Financial support has also come from both state and Federal governments for energy storage and transmission projects which are considered to be of strategic importance – these include the Victorian Government’s commitment of $543 million to develop six renewable energy zones in the state, that government’s financial contribution to the AusNet Services/Energy Australia battery at Ballarat and to the proposed big battery to be built at Geelong and the Queensland government’s financial contribution to the development of a transmission line to connect the Kidston pumped hydro project, its commitment to install five large-scale, network-connected batteries as part of a community battery trial and its recently announced support for the Kaban Green Power Hub.

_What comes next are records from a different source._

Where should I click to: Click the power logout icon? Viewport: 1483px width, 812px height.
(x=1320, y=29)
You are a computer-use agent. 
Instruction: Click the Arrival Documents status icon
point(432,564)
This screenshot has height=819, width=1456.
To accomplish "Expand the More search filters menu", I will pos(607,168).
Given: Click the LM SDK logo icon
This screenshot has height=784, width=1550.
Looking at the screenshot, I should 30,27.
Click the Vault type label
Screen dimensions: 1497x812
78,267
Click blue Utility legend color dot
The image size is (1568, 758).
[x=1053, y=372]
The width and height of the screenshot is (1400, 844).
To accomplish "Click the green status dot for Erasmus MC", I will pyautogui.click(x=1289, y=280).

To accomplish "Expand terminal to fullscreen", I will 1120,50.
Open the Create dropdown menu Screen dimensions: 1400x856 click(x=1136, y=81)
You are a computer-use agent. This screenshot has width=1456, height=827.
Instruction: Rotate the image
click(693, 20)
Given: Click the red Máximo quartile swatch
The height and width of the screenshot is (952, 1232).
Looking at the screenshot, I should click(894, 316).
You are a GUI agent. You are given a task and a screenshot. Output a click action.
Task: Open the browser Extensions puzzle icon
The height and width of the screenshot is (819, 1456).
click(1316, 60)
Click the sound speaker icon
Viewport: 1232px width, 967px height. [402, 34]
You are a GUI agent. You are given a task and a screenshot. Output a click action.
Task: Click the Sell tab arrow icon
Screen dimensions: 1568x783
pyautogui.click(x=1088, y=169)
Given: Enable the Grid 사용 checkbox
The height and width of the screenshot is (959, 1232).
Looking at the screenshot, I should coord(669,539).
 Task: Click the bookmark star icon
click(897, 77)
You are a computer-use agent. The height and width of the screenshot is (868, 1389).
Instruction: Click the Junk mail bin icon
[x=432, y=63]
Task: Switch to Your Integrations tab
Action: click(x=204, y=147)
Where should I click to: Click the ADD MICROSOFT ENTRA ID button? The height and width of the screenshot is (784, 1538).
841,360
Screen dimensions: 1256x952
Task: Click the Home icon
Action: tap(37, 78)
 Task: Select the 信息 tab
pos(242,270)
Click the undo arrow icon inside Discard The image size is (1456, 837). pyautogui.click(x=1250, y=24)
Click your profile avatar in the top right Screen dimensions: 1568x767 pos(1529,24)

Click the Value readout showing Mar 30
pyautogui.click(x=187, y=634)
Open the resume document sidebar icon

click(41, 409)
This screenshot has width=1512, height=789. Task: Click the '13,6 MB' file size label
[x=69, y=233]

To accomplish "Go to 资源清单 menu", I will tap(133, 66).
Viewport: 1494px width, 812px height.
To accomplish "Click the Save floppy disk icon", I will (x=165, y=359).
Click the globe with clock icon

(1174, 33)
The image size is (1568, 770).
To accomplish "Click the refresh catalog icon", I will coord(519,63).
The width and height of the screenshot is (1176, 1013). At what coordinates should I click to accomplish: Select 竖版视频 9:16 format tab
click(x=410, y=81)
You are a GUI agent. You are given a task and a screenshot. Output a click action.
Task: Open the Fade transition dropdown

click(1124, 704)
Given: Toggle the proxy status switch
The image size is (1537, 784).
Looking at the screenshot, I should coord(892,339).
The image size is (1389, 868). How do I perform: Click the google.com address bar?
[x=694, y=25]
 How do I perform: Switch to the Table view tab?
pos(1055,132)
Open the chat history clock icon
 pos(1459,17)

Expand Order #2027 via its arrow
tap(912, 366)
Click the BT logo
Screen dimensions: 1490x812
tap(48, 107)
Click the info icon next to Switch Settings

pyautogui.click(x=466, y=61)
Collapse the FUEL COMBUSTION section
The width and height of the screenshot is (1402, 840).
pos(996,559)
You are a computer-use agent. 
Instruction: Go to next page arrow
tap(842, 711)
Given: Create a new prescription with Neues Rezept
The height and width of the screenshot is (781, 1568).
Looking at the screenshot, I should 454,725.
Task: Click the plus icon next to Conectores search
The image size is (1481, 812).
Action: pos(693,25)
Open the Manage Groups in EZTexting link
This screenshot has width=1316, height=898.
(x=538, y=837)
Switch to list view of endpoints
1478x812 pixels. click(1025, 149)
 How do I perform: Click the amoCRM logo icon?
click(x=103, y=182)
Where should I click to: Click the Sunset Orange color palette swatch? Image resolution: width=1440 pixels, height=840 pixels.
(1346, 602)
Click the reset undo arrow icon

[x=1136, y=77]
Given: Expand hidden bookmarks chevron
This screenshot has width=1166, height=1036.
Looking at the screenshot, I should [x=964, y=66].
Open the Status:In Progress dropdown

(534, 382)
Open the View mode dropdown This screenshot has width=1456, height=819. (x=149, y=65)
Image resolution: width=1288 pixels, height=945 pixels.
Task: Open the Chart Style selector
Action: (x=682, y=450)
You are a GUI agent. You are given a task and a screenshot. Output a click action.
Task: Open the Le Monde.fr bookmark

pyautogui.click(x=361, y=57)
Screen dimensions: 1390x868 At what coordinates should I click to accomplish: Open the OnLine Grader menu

Finally, traditional project finance sourced from the commercial bank market has been the other source of financing for a number of battery developments.  In this context, committed offtake arrangements with state government (or relevant state government agencies) or other credit-worthy offtakers is a key factor as is certainty of transmission connections to the grid, reliable technology and  availability of funding from ARENA and CEFC to bridge any funding gap. Interestingly, Vena Energy’s Wandoan South Battery Energy Storage System (noted above) in Queensland reached financial close in December 2020 solely utilising debt sourced from the commercial bank market – of key importance was the fact that the project had secured a 15 years offtake agreement with AGL and adopted a traditional procurement and delivery model with a fully wrapped EPC contract.

The future for energy storage and transmission in Australia

Large-scale batteries have a key role to play in Australia’s energy future particularly in relation to smoothing energy flows form intermittent generators (such as solar and wind) and in the supply of grid stability services.  At the moment, large-scale lithium-ion batteries are generally limited to 4 hours of generation-replacement supply, but improvements in technology may see that increase over time.  There has been limited investment to date in vanadium flow batteries but there is at least one project in Australia set to utilise that technology. The financing and development of large-scale batteries will be further encouraged by the recent NEM rule changes that will create additional markets and, therefore, revenue streams for the various network services which batteries can increasingly provide (e.g. fast frequency response).

Smaller batteries will also have a role to play including as part of mini-grids in remote locations and as charging sources for electric vehicles and individual businesses looking to power themselves through sustainable renewable energy.

Overlayed on all of this is the need to develop coordinated “whole of system plans” for the NEM (and for the grid in WA) which will be a key challenge for the ESG and AEMO. We have already seen what can happen if connection of distributed renewable energy facilities to a grid designed for centralised coal-fired baseload generation occurs in a haphazard manner.

Other energy storage systems, such as pumped-hydro, will also have a role to play but in more limited circumstances depending on geography, chosen engineering solution, cost and availability of water resources.  Pumped-hydro tends to be expensive and solutions need to be tailored to the particular geography and circumstances. On the other hand, both the cost and efficiency of batteries is likely to continue to improve, making them increasingly attractive over time.

The final piece in the puzzle is better high voltage transmission lines and underseas cables (where appropriate) to enable energy to be distributed across the Eastern seaboard to those locations where it is needed.  Both the Marinus link and Project EnergyConnect represent important developments in this regard.  Further investment to enable the NEM to function effectively and efficiently in an environment where renewables replace coal-fired generation on an ongoing basis will be critical.